Updated: Saturday, November 14, 2009

According to a study conducted by Mariela Paez, a professor from the Lynch School of Education, and her colleagues, preschoolers who speak Spanish as their first language at home are losing their native tongue as they also attempt to speak English. After comparing 4-year-old children in the United States to those in Puerto Rico, Paez and her team said they were "shocked" that their Spanish was so poor and at such a young age. "The most surprising finding was that the levels of Spanish oral language ability was as low as they were for the sample in the mainland of the United States," said Paez. Paez and her team conducted their study with 319 bilingual preschool children from Massachusetts and Maryland.

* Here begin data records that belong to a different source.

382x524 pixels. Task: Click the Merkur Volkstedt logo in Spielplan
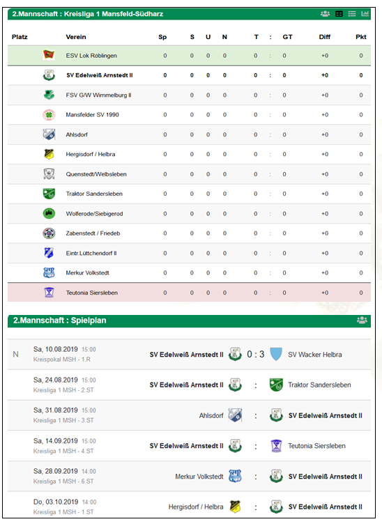click(x=235, y=476)
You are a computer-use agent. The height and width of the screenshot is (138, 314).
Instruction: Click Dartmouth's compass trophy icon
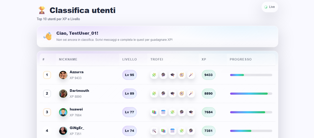[182, 94]
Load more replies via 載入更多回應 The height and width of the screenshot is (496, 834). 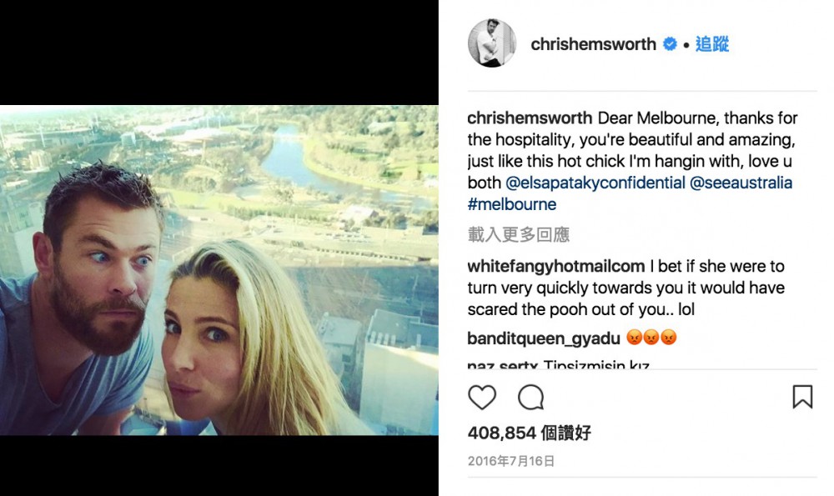519,234
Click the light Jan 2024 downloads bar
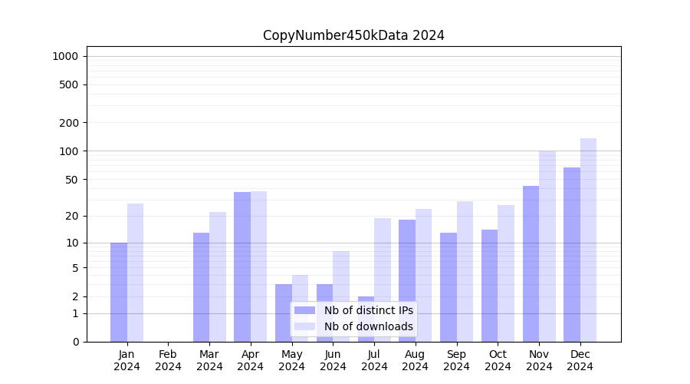Viewport: 690px width, 384px height. (135, 273)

ON CAMPUS Boston College sought for new antiterrorism research The Pentagon is searching for a team of Boston-area social scientists and mathematicians to study whether following the chain of relationships among terrorist organizations, arms scientists, and potential suppliers can help stop groups seeking to obtain weapons of mass destruction, according to government officials. Boston College was tapped by the Defense Threat Reduction Agency to see if this "network analysis" can help trace the pipeline of money, material, and technical knowledge that would lead to issues like terrorists obtaining nuclear, chemical, or biological weapons. The Woburn-based company Aptima, Inc., was also selected to help with charting these connections, according to a report in The Boston Globe.

UNIVERSITIES Researchers discover genetic marker for schizophrenia According to a paper published Tuesday in the medical journal Molecular Psychology, a team including researchers from Harvard Medical School has found a genetic marker for schizophrenia. The data-collecting method that made this discovery possible is known as Whole Genome Association (WGA). WGA is a new technology that enabled the researchers to study all the possible variations of each gene, rather than one or two at a time. "WGA permits us to examine 500,000 SNPs [genetic variations] across the entire genome in a single test," said Todd Lencz, the first author of the study.

UNDER REPORT Chocolate Jesus exhibit shut down due to public outcry On Friday, a planned Holy Week display of a nude, anatomically correct, chocolate sculpture of Jesus Christ was canceled after Cardinal Edward Egan and other Catholics complained. The exhibition, titled "My Sweet Lord," was shut down by the hotel that houses the Lab Gallery in midtown Manhattan. The president of the Roger Smith Hotel, James Knowles, said his decision was because of public outcry. "[The reaction] is crystal clear and has brought to our attention the unintended reaction of you and other conscientious friends of ours to the exhibition," Knowles wrote in the two-paragraph cancellation notice.